** Begin **

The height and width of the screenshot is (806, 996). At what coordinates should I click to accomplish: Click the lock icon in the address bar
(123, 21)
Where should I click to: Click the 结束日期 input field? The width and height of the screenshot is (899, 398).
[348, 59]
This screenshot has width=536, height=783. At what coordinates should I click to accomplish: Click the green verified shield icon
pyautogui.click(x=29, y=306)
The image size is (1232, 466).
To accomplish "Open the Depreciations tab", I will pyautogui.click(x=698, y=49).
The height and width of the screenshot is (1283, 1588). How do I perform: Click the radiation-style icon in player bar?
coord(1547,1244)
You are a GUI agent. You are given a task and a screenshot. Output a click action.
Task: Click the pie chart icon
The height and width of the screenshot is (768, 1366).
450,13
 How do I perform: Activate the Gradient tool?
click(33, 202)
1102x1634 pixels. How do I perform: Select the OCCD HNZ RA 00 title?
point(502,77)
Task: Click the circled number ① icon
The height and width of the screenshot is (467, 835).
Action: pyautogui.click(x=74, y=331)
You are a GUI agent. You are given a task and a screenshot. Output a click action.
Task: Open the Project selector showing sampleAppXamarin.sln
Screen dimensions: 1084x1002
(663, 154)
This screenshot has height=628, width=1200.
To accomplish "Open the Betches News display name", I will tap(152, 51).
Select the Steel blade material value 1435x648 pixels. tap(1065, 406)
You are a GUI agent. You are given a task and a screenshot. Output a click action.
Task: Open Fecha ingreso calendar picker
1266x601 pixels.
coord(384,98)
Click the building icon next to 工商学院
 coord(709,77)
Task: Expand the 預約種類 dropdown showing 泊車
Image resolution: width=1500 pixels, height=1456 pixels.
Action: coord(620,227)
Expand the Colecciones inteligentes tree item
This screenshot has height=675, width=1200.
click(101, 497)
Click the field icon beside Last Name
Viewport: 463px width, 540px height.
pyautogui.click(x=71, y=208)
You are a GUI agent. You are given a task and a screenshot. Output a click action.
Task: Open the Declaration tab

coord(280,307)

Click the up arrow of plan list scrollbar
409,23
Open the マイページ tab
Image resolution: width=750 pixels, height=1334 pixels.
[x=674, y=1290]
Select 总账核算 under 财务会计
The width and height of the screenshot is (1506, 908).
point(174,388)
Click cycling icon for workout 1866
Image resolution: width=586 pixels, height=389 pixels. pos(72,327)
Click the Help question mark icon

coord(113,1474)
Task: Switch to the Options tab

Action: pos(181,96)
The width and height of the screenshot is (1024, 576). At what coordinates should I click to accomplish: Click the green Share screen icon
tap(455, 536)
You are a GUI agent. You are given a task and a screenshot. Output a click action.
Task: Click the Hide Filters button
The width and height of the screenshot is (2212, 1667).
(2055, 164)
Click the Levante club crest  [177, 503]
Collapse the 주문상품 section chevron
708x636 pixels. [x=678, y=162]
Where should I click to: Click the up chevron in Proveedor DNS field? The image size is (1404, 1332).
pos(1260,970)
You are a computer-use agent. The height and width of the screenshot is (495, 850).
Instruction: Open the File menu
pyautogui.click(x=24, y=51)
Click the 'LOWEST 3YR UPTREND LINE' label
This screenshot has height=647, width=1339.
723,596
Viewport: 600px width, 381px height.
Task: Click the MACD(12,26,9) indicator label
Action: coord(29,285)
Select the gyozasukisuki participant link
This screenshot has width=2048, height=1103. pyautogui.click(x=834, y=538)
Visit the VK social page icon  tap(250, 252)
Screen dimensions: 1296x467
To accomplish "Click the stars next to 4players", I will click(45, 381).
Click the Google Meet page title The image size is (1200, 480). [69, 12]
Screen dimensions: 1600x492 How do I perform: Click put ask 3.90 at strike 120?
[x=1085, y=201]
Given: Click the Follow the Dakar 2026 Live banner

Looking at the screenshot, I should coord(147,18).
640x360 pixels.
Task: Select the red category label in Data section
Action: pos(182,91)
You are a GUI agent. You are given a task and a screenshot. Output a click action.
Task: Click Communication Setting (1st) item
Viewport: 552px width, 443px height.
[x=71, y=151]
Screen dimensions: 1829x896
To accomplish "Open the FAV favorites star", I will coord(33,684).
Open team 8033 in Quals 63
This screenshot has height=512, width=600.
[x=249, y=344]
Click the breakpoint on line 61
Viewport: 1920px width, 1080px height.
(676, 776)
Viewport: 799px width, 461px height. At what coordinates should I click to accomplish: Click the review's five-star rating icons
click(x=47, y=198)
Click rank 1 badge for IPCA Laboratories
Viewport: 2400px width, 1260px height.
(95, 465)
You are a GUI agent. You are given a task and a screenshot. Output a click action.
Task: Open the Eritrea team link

** End **

» YOUR INSTRUCTIONS:
Render every line of the listing above as a Markdown table with the columns Row and Line, numbering the rows and leaving out blank lines.

» TASK RESULT:
| Row | Line |
|---|---|
| 1 | The height and width of the screenshot is (806, 996). At what coordinates should I click to accomplish: Click the lock icon in the address bar |
| 2 | (123, 21) |
| 3 | Where should I click to: Click the 结束日期 input field? The width and height of the screenshot is (899, 398). |
| 4 | [348, 59] |
| 5 | This screenshot has width=536, height=783. At what coordinates should I click to accomplish: Click the green verified shield icon |
| 6 | pyautogui.click(x=29, y=306) |
| 7 | The image size is (1232, 466). |
| 8 | To accomplish "Open the Depreciations tab", I will pyautogui.click(x=698, y=49). |
| 9 | The height and width of the screenshot is (1283, 1588). How do I perform: Click the radiation-style icon in player bar? |
| 10 | coord(1547,1244) |
| 11 | You are a GUI agent. You are given a task and a screenshot. Output a click action. |
| 12 | Task: Click the pie chart icon |
| 13 | The height and width of the screenshot is (768, 1366). |
| 14 | 450,13 |
| 15 |  How do I perform: Activate the Gradient tool? |
| 16 | click(33, 202) |
| 17 | 1102x1634 pixels. How do I perform: Select the OCCD HNZ RA 00 title? |
| 18 | point(502,77) |
| 19 | Task: Click the circled number ① icon |
| 20 | The height and width of the screenshot is (467, 835). |
| 21 | Action: pyautogui.click(x=74, y=331) |
| 22 | You are a GUI agent. You are given a task and a screenshot. Output a click action. |
| 23 | Task: Open the Project selector showing sampleAppXamarin.sln |
| 24 | Screen dimensions: 1084x1002 |
| 25 | (663, 154) |
| 26 | This screenshot has height=628, width=1200. |
| 27 | To accomplish "Open the Betches News display name", I will tap(152, 51). |
| 28 | Select the Steel blade material value 1435x648 pixels. tap(1065, 406) |
| 29 | You are a GUI agent. You are given a task and a screenshot. Output a click action. |
| 30 | Task: Open Fecha ingreso calendar picker |
| 31 | 1266x601 pixels. |
| 32 | coord(384,98) |
| 33 | Click the building icon next to 工商学院 |
| 34 |  coord(709,77) |
| 35 | Task: Expand the 預約種類 dropdown showing 泊車 |
| 36 | Image resolution: width=1500 pixels, height=1456 pixels. |
| 37 | Action: coord(620,227) |
| 38 | Expand the Colecciones inteligentes tree item |
| 39 | This screenshot has height=675, width=1200. |
| 40 | click(101, 497) |
| 41 | Click the field icon beside Last Name |
| 42 | Viewport: 463px width, 540px height. |
| 43 | pyautogui.click(x=71, y=208) |
| 44 | You are a GUI agent. You are given a task and a screenshot. Output a click action. |
| 45 | Task: Open the Declaration tab |
| 46 | coord(280,307) |
| 47 | Click the up arrow of plan list scrollbar |
| 48 | 409,23 |
| 49 | Open the マイページ tab |
| 50 | Image resolution: width=750 pixels, height=1334 pixels. |
| 51 | [x=674, y=1290] |
| 52 | Select 总账核算 under 财务会计 |
| 53 | The width and height of the screenshot is (1506, 908). |
| 54 | point(174,388) |
| 55 | Click cycling icon for workout 1866 |
| 56 | Image resolution: width=586 pixels, height=389 pixels. pos(72,327) |
| 57 | Click the Help question mark icon |
| 58 | coord(113,1474) |
| 59 | Task: Switch to the Options tab |
| 60 | Action: pos(181,96) |
| 61 | The width and height of the screenshot is (1024, 576). At what coordinates should I click to accomplish: Click the green Share screen icon |
| 62 | tap(455, 536) |
| 63 | You are a GUI agent. You are given a task and a screenshot. Output a click action. |
| 64 | Task: Click the Hide Filters button |
| 65 | The width and height of the screenshot is (2212, 1667). |
| 66 | (2055, 164) |
| 67 | Click the Levante club crest  [177, 503] |
| 68 | Collapse the 주문상품 section chevron |
| 69 | 708x636 pixels. [x=678, y=162] |
| 70 | Where should I click to: Click the up chevron in Proveedor DNS field? The image size is (1404, 1332). |
| 71 | pos(1260,970) |
| 72 | You are a computer-use agent. The height and width of the screenshot is (495, 850). |
| 73 | Instruction: Open the File menu |
| 74 | pyautogui.click(x=24, y=51) |
| 75 | Click the 'LOWEST 3YR UPTREND LINE' label |
| 76 | This screenshot has height=647, width=1339. |
| 77 | 723,596 |
| 78 | Viewport: 600px width, 381px height. |
| 79 | Task: Click the MACD(12,26,9) indicator label |
| 80 | Action: coord(29,285) |
| 81 | Select the gyozasukisuki participant link |
| 82 | This screenshot has width=2048, height=1103. pyautogui.click(x=834, y=538) |
| 83 | Visit the VK social page icon  tap(250, 252) |
| 84 | Screen dimensions: 1296x467 |
| 85 | To accomplish "Click the stars next to 4players", I will click(45, 381). |
| 86 | Click the Google Meet page title The image size is (1200, 480). [69, 12] |
| 87 | Screen dimensions: 1600x492 How do I perform: Click put ask 3.90 at strike 120? |
| 88 | [x=1085, y=201] |
| 89 | Given: Click the Follow the Dakar 2026 Live banner |
| 90 | Looking at the screenshot, I should coord(147,18). |
| 91 | 640x360 pixels. |
| 92 | Task: Select the red category label in Data section |
| 93 | Action: pos(182,91) |
| 94 | You are a GUI agent. You are given a task and a screenshot. Output a click action. |
| 95 | Task: Click Communication Setting (1st) item |
| 96 | Viewport: 552px width, 443px height. |
| 97 | [x=71, y=151] |
| 98 | Screen dimensions: 1829x896 |
| 99 | To accomplish "Open the FAV favorites star", I will coord(33,684). |
| 100 | Open team 8033 in Quals 63 |
| 101 | This screenshot has height=512, width=600. |
| 102 | [x=249, y=344] |
| 103 | Click the breakpoint on line 61 |
| 104 | Viewport: 1920px width, 1080px height. |
| 105 | (676, 776) |
| 106 | Viewport: 799px width, 461px height. At what coordinates should I click to accomplish: Click the review's five-star rating icons |
| 107 | click(x=47, y=198) |
| 108 | Click rank 1 badge for IPCA Laboratories |
| 109 | Viewport: 2400px width, 1260px height. |
| 110 | (95, 465) |
| 111 | You are a GUI agent. You are given a task and a screenshot. Output a click action. |
| 112 | Task: Open the Eritrea team link |